_課題の目的_
シュリ・ラーマクリシュナの生涯を述べた読解文について、次の問いに答えなさい。
1. シュリ・ラーマクリシュナが生まれた村の名前は何ですか。
2. クディラームが不思議な夢を見た聖地はどこですか。
3. ガダーダルという名前は、どの神の呼び名ですか。

_読解文_
------------------------

シュリ・ラーマクリシュナ生誕祝賀会の講話
シュリ・ラーマクリシュナの生涯
一九八五年二月二十四日
第一部
誕生と少年時代
シュリ・ラーマクリシュナは一八三六年二月十八日、インド西ベンガル州フーグリー地方にあるカマルプクルという一寒村に生まれました。彼の父シュリ・クディラーム・チャットパッダーは非常に信仰が深く、かつて誠の道を踏み外したことのない人でした。彼は村の暴君的な地主から一小作人に不利な証言をするよう頼まれたのを断わったために、祖先伝来の家と土地とを捨てて、そこを去らなければならなかったのです。自分の宗教のきびしい戒律のすべてをよく守り、大方の時を祈りと瞑想に費やしていました。母親のシュリマティ・チャンドラマニ・デヴィは心の温かい正直な人でした。クディラームはあるとき聖地ガヤを訪れ、そこで不思議な夢を見ました。主ヴィシュヌが彼の前に現れ、彼の子として生まれることを約束されたのです。彼の母もやはり神の子の誕生を告げるヴィジョンを得ました。その夢を記念して、子供はヴィシュヌ神の一つの呼び名であるガダーダルと名付けられました。ガダーダルはシュリ・ラーマクリシュナの幼名でした。

------------------------

_提供資料_

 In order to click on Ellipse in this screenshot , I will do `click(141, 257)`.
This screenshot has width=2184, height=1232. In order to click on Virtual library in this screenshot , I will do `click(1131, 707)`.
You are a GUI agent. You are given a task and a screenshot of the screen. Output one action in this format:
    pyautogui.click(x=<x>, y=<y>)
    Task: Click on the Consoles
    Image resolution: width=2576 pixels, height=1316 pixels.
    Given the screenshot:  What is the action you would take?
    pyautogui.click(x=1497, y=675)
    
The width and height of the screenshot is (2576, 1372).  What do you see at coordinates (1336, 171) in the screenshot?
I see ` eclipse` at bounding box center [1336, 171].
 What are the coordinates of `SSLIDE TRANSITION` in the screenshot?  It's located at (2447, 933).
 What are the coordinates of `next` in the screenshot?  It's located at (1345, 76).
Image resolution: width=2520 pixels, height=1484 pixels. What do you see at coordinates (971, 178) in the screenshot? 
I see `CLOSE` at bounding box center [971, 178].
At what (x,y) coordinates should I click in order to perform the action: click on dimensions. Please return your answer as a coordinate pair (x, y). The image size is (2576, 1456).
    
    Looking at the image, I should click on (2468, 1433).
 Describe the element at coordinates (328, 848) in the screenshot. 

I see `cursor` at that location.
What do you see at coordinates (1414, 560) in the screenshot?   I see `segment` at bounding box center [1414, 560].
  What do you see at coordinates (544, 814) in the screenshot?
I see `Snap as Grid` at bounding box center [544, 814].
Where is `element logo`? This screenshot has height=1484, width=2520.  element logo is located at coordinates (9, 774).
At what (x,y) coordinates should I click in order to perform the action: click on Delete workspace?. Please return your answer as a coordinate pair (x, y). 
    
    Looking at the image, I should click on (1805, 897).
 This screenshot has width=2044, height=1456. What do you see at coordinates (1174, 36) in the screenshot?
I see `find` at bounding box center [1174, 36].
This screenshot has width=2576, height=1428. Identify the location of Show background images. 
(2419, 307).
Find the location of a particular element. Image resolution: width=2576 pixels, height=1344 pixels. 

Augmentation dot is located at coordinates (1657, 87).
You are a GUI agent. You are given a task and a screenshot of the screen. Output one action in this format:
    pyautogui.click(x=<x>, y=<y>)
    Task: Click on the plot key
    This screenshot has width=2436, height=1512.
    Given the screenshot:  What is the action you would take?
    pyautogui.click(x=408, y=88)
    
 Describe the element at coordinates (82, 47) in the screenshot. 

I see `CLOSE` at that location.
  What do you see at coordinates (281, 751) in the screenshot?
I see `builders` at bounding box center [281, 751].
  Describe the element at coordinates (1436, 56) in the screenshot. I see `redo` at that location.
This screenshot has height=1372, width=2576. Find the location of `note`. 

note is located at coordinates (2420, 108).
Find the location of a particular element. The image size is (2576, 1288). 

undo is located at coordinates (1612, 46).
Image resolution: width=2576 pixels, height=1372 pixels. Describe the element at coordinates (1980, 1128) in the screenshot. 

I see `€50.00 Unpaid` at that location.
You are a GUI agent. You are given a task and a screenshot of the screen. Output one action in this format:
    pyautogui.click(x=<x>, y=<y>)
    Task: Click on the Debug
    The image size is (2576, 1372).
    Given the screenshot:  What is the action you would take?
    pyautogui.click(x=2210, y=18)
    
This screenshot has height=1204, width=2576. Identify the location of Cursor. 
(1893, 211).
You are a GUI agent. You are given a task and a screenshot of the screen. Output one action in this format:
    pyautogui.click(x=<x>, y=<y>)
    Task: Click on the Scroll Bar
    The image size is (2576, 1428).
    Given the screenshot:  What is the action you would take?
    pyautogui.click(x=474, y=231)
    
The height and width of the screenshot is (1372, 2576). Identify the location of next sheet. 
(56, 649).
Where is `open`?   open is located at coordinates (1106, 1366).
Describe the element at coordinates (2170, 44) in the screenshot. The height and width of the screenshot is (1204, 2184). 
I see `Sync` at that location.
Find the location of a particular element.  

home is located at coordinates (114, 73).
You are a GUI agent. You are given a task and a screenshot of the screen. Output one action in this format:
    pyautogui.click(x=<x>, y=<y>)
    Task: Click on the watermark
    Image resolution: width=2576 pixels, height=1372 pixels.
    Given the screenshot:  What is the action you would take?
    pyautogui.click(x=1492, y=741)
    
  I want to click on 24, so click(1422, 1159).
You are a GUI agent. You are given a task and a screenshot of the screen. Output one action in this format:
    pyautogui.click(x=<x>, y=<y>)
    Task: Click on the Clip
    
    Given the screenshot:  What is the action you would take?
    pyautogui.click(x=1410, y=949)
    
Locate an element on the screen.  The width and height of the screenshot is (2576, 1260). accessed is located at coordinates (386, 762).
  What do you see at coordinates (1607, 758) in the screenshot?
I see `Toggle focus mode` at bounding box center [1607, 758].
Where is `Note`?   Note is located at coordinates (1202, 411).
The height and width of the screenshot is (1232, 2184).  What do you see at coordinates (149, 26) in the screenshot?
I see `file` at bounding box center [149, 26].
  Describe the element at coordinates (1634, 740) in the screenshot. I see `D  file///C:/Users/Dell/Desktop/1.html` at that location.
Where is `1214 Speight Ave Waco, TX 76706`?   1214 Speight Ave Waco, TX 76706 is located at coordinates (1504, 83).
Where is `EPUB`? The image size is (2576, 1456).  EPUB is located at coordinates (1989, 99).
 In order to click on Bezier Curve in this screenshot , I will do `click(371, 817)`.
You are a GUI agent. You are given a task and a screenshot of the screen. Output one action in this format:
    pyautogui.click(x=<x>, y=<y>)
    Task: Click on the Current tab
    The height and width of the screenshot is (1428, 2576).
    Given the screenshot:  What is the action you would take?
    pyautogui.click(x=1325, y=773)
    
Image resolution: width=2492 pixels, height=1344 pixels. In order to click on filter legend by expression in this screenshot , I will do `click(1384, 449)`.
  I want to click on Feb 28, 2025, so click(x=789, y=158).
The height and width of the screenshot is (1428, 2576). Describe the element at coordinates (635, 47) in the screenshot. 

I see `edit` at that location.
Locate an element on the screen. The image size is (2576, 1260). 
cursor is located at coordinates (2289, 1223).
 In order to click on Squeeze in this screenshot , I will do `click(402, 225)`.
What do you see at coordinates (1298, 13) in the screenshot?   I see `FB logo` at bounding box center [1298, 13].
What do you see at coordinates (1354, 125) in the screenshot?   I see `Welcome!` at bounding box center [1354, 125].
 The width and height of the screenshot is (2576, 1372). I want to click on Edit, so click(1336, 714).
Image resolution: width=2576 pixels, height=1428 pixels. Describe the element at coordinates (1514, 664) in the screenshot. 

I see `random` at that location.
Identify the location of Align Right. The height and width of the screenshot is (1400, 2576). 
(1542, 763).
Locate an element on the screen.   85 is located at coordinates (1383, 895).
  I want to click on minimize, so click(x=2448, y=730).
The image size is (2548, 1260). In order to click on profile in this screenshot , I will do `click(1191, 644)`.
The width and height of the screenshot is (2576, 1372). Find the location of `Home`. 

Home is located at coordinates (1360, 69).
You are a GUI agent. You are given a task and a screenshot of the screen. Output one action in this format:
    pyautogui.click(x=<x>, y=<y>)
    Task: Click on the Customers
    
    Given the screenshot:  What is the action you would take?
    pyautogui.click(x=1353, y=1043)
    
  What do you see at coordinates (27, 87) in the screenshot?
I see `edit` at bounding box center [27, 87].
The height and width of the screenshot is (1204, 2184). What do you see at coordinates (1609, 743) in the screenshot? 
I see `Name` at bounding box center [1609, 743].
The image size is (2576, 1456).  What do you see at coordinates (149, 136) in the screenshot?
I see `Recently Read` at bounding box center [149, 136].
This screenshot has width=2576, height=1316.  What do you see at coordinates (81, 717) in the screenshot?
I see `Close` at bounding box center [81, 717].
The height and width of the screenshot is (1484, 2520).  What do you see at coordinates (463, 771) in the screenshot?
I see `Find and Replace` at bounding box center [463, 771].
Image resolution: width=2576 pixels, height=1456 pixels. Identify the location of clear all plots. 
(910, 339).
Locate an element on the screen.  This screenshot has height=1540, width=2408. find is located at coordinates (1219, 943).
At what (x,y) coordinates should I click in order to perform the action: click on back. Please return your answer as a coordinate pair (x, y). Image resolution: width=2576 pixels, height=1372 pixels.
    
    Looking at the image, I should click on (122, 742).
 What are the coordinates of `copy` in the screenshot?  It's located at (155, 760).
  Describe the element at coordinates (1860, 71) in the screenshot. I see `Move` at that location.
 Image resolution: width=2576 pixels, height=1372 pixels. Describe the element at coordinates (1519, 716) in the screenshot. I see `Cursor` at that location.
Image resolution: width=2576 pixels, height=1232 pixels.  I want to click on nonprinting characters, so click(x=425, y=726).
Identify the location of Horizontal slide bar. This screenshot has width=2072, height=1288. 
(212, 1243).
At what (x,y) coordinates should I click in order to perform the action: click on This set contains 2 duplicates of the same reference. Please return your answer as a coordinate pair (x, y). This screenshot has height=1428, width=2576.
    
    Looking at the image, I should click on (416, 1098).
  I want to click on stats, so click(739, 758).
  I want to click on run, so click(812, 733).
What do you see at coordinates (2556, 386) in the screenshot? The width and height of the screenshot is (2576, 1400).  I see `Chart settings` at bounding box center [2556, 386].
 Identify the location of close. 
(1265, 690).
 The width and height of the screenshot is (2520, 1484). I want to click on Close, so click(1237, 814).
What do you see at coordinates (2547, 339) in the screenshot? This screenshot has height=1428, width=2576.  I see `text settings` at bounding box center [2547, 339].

------------------------

_解答_
1. カマルプクル
2. ガヤ
3. ヴィシュヌ神